Travail demandé
Reproduisez intégralement et sans la moindre modification l'extrait ci-dessous, consacré à la pénurie de ressources spécialisées dans les entreprises.

Extrait source
━━━━━━━━━━

Affaires Plus – Septembre 2001
INTELLIGENCE RECHERCHÉE
Par Nicole Côté
Qui l’eut cru ? Après avoir tenu à l’écart toute une génération de jeunes diplômés et s’être débarrassé cavalièrement de leurs anciens, les entreprises font face aujourd’hui à une pénurie de ressources spécialisées sans précédent.
Au cours des derniers mois, j’ai entendu plusieurs dirigeants dire que leur défi numéro un est d’assurer leur relève. En effet, dans une économie où la compétitivité repose sur l’information, le savoir et l’innovation, les entreprises doivent, pour devenir plus intelligentes et plus créatives, recruter les meilleures ressources disponibles sur le marché, les former et surtout les conserver.
Les meilleurs(es), qui sont-ils(elles) ?
Les entreprises recherchent désespérément des jeunes doués, qualifiés, capables de comprendre leurs impératifs actuels, outillés pour y faire face, prêts à donner le meilleur d’eux-mêmes et à en entraîner d’autres dans leur sillage. Ces jeunes ont entre 25 et 35 ans et se retrouvent soit à l’intérieur de leurs murs, soit parmi ceux et celles qui sollicitent un premier emploi, soit chez leurs compétiteurs. Indépendamment de leur champ de spécialité et de leur niveau de formation, ils ont des caractéristiques communes.
Ces personnes brillantes, compétentes et évoluées sont ce que les baby boomers, avec leur chance inouïe et malgré leurs excès, ont produit de mieux :
– elles sont nées et ont grandi avec les nouvelles technologies;
– elles ont été élevées dans un environnement démocratique et stimulant où on leur a appris à avoir confiance en elles-mêmes, à se respecter et à respecter les autres;
– elles ont voyagé, ont eu accès à d’autres cultures et environnements et demeurent connectées sur le monde;
– elles ont une excellente formation.
Comment les attirer et les garder ?

━━━━━━━━━━

Données fournies
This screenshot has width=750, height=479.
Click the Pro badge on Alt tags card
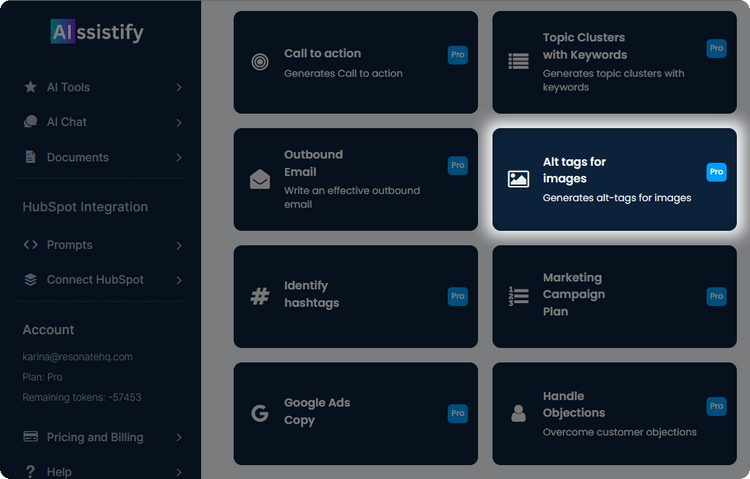pos(716,172)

━━━━━━━━━━

Solution de l'exercice
Affaires Plus – Septembre 2001
INTELLIGENCE RECHERCHÉE
Par Nicole Côté
Qui l’eut cru ? Après avoir tenu à l’écart toute une génération de jeunes diplômés et s’être débarrassé cavalièrement de leurs anciens, les entreprises font face aujourd’hui à une pénurie de ressources spécialisées sans précédent.
Au cours des derniers mois, j’ai entendu plusieurs dirigeants dire que leur défi numéro un est d’assurer leur relève. En effet, dans une économie où la compétitivité repose sur l’information, le savoir et l’innovation, les entreprises doivent, pour devenir plus intelligentes et plus créatives, recruter les meilleures ressources disponibles sur le marché, les former et surtout les conserver.
Les meilleurs(es), qui sont-ils(elles) ?
Les entreprises recherchent désespérément des jeunes doués, qualifiés, capables de comprendre leurs impératifs actuels, outillés pour y faire face, prêts à donner le meilleur d’eux-mêmes et à en entraîner d’autres dans leur sillage. Ces jeunes ont entre 25 et 35 ans et se retrouvent soit à l’intérieur de leurs murs, soit parmi ceux et celles qui sollicitent un premier emploi, soit chez leurs compétiteurs. Indépendamment de leur champ de spécialité et de leur niveau de formation, ils ont des caractéristiques communes.
Ces personnes brillantes, compétentes et évoluées sont ce que les baby boomers, avec leur chance inouïe et malgré leurs excès, ont produit de mieux :
– elles sont nées et ont grandi avec les nouvelles technologies;
– elles ont été élevées dans un environnement démocratique et stimulant où on leur a appris à avoir confiance en elles-mêmes, à se respecter et à respecter les autres;
– elles ont voyagé, ont eu accès à d’autres cultures et environnements et demeurent connectées sur le monde;
– elles ont une excellente formation.
Comment les attirer et les garder ?